Collected data:
-------
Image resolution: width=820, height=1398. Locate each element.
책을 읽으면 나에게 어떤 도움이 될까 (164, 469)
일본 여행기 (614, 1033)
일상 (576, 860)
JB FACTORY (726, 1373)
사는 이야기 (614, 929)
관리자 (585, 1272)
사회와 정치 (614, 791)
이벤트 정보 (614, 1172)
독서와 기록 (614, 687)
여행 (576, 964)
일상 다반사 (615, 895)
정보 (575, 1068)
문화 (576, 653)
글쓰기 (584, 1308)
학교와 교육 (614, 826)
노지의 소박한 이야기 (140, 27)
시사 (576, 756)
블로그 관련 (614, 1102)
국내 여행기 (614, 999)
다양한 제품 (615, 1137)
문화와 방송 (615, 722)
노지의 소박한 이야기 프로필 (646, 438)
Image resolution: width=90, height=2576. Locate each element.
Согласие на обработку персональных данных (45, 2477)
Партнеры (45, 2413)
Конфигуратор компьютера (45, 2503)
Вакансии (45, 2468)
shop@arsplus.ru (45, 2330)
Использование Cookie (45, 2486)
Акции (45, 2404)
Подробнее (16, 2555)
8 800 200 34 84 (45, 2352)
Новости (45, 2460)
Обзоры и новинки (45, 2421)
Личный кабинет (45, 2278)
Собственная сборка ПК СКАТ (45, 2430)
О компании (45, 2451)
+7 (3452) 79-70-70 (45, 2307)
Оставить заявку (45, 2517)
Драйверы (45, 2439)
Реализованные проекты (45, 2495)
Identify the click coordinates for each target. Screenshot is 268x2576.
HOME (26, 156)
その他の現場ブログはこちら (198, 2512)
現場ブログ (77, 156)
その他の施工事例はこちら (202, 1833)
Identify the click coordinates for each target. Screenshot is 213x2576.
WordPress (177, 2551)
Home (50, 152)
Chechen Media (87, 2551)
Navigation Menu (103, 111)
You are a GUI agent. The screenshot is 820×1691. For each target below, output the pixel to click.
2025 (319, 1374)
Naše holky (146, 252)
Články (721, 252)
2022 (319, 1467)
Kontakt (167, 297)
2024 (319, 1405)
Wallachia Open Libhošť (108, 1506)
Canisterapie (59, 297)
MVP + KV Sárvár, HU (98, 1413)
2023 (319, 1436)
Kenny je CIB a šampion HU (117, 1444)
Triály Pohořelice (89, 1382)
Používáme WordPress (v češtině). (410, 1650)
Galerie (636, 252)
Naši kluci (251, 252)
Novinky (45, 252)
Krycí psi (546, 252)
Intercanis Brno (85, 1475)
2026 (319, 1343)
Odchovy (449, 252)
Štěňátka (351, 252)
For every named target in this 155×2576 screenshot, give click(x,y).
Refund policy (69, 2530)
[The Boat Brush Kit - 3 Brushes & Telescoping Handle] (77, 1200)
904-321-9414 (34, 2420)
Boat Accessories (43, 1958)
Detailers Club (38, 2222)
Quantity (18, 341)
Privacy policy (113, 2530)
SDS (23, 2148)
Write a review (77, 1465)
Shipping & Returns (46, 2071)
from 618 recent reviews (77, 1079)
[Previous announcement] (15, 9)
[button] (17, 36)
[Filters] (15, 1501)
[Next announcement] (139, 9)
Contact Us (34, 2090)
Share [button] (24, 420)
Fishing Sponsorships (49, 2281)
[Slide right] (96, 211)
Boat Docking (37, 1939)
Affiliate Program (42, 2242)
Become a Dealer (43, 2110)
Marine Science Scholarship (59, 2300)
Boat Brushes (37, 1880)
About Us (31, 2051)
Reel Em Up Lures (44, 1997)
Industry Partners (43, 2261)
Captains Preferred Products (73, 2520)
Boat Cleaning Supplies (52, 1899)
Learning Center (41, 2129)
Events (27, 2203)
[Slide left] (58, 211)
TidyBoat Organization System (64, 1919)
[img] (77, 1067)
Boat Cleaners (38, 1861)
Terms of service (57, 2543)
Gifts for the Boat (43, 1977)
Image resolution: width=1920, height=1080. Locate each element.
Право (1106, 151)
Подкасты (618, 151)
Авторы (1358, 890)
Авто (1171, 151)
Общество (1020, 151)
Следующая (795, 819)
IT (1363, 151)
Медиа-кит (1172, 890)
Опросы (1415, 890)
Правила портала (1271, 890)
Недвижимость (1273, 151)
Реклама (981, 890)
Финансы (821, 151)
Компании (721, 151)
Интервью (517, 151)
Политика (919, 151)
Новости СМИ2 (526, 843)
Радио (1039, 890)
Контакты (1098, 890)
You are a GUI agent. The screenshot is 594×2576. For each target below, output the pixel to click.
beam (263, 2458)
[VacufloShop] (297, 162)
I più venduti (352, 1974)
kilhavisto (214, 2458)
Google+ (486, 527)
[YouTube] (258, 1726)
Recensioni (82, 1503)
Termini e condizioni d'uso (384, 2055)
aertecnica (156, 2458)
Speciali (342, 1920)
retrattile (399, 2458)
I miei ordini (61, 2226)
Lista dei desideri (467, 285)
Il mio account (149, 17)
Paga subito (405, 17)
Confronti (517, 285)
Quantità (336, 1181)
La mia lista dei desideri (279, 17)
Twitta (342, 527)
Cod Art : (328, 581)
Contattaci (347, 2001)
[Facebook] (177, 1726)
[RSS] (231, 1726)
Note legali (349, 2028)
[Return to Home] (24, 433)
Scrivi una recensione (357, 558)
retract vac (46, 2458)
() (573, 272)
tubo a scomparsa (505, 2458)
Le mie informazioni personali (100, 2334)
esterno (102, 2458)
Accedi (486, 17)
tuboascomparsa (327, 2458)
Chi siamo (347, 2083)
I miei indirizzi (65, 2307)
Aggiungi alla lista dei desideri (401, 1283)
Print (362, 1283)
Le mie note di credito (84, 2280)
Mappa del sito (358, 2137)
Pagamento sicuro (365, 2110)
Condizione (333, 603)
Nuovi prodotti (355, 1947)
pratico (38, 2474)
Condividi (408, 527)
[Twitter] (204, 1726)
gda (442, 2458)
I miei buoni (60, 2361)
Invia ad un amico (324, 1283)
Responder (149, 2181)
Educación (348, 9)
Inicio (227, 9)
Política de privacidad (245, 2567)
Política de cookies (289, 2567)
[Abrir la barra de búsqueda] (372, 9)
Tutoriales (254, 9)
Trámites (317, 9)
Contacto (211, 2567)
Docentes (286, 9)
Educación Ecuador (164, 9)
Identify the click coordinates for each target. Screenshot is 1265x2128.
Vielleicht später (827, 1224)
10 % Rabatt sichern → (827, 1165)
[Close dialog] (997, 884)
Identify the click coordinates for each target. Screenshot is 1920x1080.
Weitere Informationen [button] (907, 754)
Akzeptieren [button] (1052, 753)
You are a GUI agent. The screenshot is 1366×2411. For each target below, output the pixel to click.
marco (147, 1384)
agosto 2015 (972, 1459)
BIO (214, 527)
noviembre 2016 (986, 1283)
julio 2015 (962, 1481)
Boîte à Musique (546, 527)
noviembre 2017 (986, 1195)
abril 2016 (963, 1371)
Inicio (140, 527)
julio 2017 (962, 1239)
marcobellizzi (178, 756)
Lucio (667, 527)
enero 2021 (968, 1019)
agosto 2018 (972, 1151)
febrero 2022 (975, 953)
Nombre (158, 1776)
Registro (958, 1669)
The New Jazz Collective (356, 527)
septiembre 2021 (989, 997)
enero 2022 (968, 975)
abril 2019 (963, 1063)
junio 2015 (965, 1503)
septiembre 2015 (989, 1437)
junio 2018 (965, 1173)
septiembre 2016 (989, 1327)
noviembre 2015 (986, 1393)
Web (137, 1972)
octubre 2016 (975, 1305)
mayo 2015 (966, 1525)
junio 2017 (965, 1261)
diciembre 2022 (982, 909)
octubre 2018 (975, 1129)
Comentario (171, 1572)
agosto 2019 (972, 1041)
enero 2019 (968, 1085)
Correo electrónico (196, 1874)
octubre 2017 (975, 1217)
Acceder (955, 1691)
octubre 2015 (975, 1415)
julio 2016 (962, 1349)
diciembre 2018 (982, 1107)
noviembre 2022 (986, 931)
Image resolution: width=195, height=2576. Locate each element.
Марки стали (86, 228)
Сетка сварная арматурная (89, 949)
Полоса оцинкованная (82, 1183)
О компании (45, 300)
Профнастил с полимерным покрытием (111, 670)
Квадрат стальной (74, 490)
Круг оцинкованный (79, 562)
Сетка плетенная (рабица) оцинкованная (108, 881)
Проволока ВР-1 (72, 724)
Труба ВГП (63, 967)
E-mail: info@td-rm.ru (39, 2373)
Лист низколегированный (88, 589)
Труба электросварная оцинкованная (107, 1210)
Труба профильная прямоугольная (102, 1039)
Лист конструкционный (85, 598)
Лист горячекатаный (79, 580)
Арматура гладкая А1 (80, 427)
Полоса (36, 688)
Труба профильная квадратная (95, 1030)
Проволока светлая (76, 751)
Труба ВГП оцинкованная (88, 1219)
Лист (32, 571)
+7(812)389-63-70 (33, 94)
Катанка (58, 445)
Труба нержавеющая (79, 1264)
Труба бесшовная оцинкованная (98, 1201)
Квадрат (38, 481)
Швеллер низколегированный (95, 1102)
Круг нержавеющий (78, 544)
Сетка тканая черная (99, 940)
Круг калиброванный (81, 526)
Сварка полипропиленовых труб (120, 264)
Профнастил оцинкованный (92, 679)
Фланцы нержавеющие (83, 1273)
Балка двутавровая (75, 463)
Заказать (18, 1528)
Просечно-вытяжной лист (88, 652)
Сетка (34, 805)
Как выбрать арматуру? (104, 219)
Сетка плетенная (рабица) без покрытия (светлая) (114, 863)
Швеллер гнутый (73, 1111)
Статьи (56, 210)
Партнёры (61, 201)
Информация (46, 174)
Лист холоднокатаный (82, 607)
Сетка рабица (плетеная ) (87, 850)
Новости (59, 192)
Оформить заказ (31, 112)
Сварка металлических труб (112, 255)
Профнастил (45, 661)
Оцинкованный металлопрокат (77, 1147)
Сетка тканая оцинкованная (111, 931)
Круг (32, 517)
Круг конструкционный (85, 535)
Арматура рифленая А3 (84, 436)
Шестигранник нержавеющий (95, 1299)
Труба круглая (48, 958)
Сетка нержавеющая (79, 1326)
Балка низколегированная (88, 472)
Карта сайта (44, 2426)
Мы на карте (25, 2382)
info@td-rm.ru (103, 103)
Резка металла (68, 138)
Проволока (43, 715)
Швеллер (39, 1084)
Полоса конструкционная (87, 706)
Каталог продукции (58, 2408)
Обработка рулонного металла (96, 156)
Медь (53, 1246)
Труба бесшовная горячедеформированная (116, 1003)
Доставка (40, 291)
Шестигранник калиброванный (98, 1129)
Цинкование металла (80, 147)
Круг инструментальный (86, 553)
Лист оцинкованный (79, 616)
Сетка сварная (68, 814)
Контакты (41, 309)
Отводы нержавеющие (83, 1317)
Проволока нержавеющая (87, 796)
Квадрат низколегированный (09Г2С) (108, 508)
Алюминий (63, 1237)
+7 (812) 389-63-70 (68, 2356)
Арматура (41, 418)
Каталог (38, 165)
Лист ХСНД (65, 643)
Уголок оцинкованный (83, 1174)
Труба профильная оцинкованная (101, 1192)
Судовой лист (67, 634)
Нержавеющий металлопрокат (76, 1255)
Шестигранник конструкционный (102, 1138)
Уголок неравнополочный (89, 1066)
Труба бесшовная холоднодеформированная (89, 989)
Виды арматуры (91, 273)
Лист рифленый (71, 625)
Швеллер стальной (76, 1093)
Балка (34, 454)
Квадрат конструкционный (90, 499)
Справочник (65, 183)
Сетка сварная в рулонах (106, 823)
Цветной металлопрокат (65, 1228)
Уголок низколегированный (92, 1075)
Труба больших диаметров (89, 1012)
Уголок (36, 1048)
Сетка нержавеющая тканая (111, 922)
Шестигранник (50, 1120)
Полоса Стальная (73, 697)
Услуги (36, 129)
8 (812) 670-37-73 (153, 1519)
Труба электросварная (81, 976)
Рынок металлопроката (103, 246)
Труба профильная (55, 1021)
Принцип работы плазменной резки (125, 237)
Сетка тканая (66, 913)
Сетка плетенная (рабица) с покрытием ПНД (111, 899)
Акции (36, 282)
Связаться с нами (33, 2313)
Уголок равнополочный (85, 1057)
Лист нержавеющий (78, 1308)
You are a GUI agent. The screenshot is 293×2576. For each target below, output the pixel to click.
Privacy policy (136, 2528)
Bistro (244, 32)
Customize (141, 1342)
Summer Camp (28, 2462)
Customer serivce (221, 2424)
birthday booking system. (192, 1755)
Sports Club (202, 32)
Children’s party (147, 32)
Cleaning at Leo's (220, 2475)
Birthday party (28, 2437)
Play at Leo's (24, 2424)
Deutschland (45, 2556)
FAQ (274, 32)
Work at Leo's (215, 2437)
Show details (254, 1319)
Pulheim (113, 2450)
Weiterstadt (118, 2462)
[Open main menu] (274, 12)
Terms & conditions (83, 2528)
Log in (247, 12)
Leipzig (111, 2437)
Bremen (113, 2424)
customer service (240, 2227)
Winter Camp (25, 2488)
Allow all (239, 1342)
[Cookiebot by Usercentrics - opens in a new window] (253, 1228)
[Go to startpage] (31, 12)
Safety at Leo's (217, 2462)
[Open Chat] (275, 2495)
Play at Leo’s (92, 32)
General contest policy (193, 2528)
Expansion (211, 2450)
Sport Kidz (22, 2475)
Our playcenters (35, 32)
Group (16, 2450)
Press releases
-------
Task directions: Restate word for word the lines above, beginning at the first one and ending at the line that carries "904-321-9414 (34, 2420)".

Result:
Image resolution: width=820, height=1398. Locate each element.
책을 읽으면 나에게 어떤 도움이 될까 (164, 469)
일본 여행기 (614, 1033)
일상 (576, 860)
JB FACTORY (726, 1373)
사는 이야기 (614, 929)
관리자 (585, 1272)
사회와 정치 (614, 791)
이벤트 정보 (614, 1172)
독서와 기록 (614, 687)
여행 (576, 964)
일상 다반사 (615, 895)
정보 (575, 1068)
문화 (576, 653)
글쓰기 (584, 1308)
학교와 교육 (614, 826)
노지의 소박한 이야기 (140, 27)
시사 (576, 756)
블로그 관련 (614, 1102)
국내 여행기 (614, 999)
다양한 제품 (615, 1137)
문화와 방송 (615, 722)
노지의 소박한 이야기 프로필 (646, 438)
Image resolution: width=90, height=2576. Locate each element.
Согласие на обработку персональных данных (45, 2477)
Партнеры (45, 2413)
Конфигуратор компьютера (45, 2503)
Вакансии (45, 2468)
shop@arsplus.ru (45, 2330)
Использование Cookie (45, 2486)
Акции (45, 2404)
Подробнее (16, 2555)
8 800 200 34 84 (45, 2352)
Новости (45, 2460)
Обзоры и новинки (45, 2421)
Личный кабинет (45, 2278)
Собственная сборка ПК СКАТ (45, 2430)
О компании (45, 2451)
+7 (3452) 79-70-70 (45, 2307)
Оставить заявку (45, 2517)
Драйверы (45, 2439)
Реализованные проекты (45, 2495)
Identify the click coordinates for each target. Screenshot is 268x2576.
HOME (26, 156)
その他の現場ブログはこちら (198, 2512)
現場ブログ (77, 156)
その他の施工事例はこちら (202, 1833)
Identify the click coordinates for each target. Screenshot is 213x2576.
WordPress (177, 2551)
Home (50, 152)
Chechen Media (87, 2551)
Navigation Menu (103, 111)
You are a GUI agent. The screenshot is 820×1691. For each target below, output the pixel to click.
2025 (319, 1374)
Naše holky (146, 252)
Články (721, 252)
2022 (319, 1467)
Kontakt (167, 297)
2024 (319, 1405)
Wallachia Open Libhošť (108, 1506)
Canisterapie (59, 297)
MVP + KV Sárvár, HU (98, 1413)
2023 (319, 1436)
Kenny je CIB a šampion HU (117, 1444)
Triály Pohořelice (89, 1382)
Používáme WordPress (v češtině). (410, 1650)
Galerie (636, 252)
Naši kluci (251, 252)
Novinky (45, 252)
Krycí psi (546, 252)
Intercanis Brno (85, 1475)
2026 (319, 1343)
Odchovy (449, 252)
Štěňátka (351, 252)
For every named target in this 155×2576 screenshot, give click(x,y).
Refund policy (69, 2530)
[The Boat Brush Kit - 3 Brushes & Telescoping Handle] (77, 1200)
904-321-9414 (34, 2420)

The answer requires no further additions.